4

We use cookies. Read the Privacy and Cookie Policy

Размер, избранный Лосевым для изложения ернического сюжета, – чередование пяти– и двухстопных ямбов с перекрестными женскими и мужскими рифмами (Я5/2жмжм) – имеет влиятельную комическую традицию. Им написано «<Великодушие смягчает сердца>» (условно: «Деларю») А. К. Толстого:

Вонзил кинжал убийца нечестивый в грудь Деларю. Тот, шляпу сняв, сказал ему учтиво: «Благодарю». Тут в левый бок ему кинжал ужасный Злодей вогнал, А Деларю сказал: «Какой прекрасный У Вас кинжал». Тогда злодей, к нему зашедши справа, Его пронзил, А Деларю с улыбкою лукавой Лишь пригрозил. Истыкал тут злодей ему, пронзая, Все телеса, А Деларю: «Прошу на чашку чая К нам в три часа». Злодей пал ниц и, слез проливши много, Дрожал как лист, А Деларю: «Ах, встаньте, ради бога! Здесь пол нечист!» Но все у ног его в сердечной муке Злодей рыдал. А Деларю сказал, расставя руки: «Не ожидал! Возможно ль? Как?! рыдать с такою силой По пустякам?! Я вам аренду выхлопочу, милый, Аренду вам! Через плечо дадут вам Станислава Другим в пример. Я дать совет царю имею право: Я камергер! Хотите дочь мою посватать, Дуню? А я за то Кредитными билетами отслюню Вам тысяч сто. А вот пока вам мой портрет на память, Приязни знак. Я не успел его еще обрамить, Примите так!» Тут едок стал и даже горше перца Злодея вид. Добра за зло испорченное сердце Ах! Не простит. Высокий дух посредственность тревожит, Тьме страшен свет. Портрет еще простить убийца может, Аренду ж – нет. Зажглась в злодее зависти отрава Так горячо, Что, лишь надел мерзавец Станислава Через плечо, – Он окунул со злобою безбожной Кинжал свой в яд И, к Деларю подкравшись осторожно, – Хвать друга в зад! Тот на пол лег, не в силах в страшных болях На кресло сесть. Меж тем злодей, отняв на антресолях У Дуни честь, – Бежал в Тамбов, где был, как губернатор, Весьма любим. Потом в Москве, как ревностный сенатор, Был всеми чтим. Потом он членом сделался Совета В короткий срок. Какой пример для нас являет это, Какой урок!;

его прутковское «К моему портрету»:

Когда в толпе ты встретишь человека, Который наг; (*) Чей лоб мрачней туманного Казбека, Неровен шаг; Кого власы подъяты в беспорядке, Кто, вопия, Всегда дрожит в нервическом припадке, – Знай – это я! Кого язвят со злостью, вечно новой Из рода в род; С кого толпа венец его лавровый Безумно рвет; Кто ни пред кем спины не клонит гибкой, – Знай – это я: В моих устах спокойная улыбка, В груди – змея!;

(*) Вариант: на коем фрак. – Примеч. Козьмы Пруткова.

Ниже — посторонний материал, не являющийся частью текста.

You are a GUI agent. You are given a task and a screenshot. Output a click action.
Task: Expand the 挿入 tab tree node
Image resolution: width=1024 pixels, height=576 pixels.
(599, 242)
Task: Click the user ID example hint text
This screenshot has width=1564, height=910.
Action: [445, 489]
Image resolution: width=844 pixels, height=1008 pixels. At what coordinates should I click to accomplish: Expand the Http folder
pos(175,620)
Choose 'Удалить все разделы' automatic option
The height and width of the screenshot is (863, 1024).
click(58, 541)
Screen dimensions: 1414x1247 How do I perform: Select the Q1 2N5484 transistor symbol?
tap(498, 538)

третья из «Пародий на русских символистов» Владимира Соловьева:

На небесах горят паникадила, А снизу – тьма. Ходила ты к нему иль не ходила? Скажи сама! Но не дразни гиену подозренья, Мышей тоски! Не то смотри, как леопарды мщенья Острят клыки! И не зови сову благоразумья Ты в эту ночь! Ослы терпенья и слоны раздумья Бежали прочь. Своей судьбы родила крокодила Ты здесь сама. Пусть в небесах горят паникадила, – В могиле – тьма;

еще два пародийных стихотворения Соловьева – «Таинственный пономарь» и «Ax, далеко за снежным Гималаем…»[222] и пародийная баллада А. А. Столыпина «Пан Зноско», отредактированная Соловьевым и появившаяся в посмертной книге о нем[223].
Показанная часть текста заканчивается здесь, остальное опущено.